"The proposed merger changes Metlifecare's risk profile and shareholders need to be appropriately compensated for the changes," he said.
"Metlifecare's deal to expand into a much larger business was hobbled by unhappy shareholders who sought a change to the terms so those involved get less money."
A fortnight ago, Metlifecare said a $216 million deal would be completed in the next few weeks subject to a meeting and shareholder vote, where Retirement Villages would be excluded.
Under the new terms, Metlifecare will still buy Vision Senior Living, which is 68 per cent owned by Goldman Sachs, and Private Life Care, owned by Retirement Villages Group, which has 50.1 per cent of Metlifecare.
But instead of getting 21 million Metlifecare shares, Vision will get 13 million and instead of 30.5 million, Private will get 29.7 million.
Both vendors will also have to keep those Metlifecare shares in escrow for 16 months after settlement.
Metlifecare also released more information and clarification on the forecast increase in the group operating cash flow next year.
Craig Tyson of OnePath, with 9.1 per cent, said the changes addressed some of the issues his organisation had with the original proposal.

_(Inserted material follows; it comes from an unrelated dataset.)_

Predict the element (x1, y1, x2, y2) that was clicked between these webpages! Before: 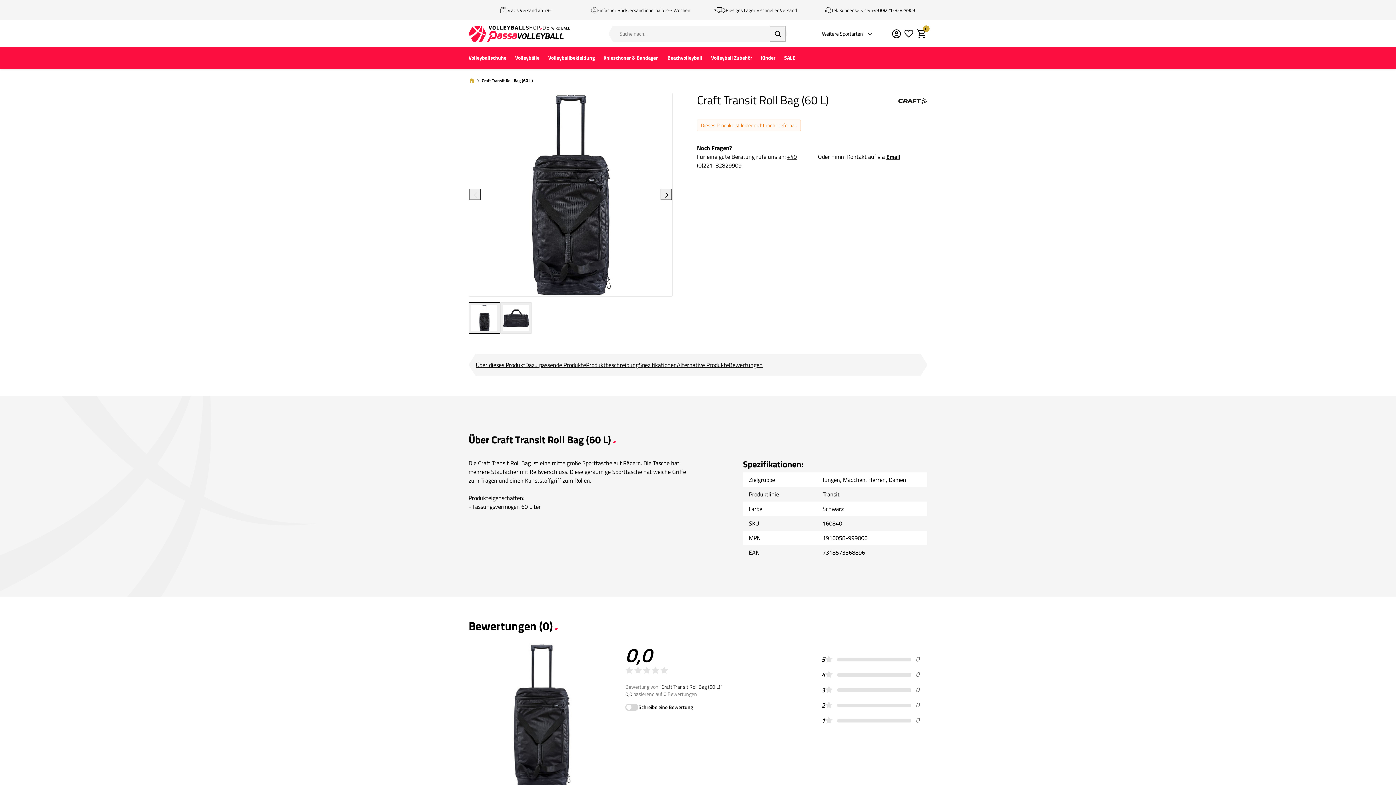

"In particular we believed that the original deal metrics failed to reflect that Metlifecare's portfolio was better quality and had lower gearing than either Vision or Private," Tyson said.
"As a Metlifecare investor, we are also encouraged by the fact that there is value at risk for Vision if the merger does not result in a 50 per cent rerating in Metlifecare's share price over a 28-month period post the deal."
Lengthening the escrow period and increasing the level of financial disclosure to allow Metlifecare investors to better gauge the terms was also good but support was not guaranteed.
"We will be dissecting the new proposal and the independent report before deciding whether to support the new proposal," Tyson said.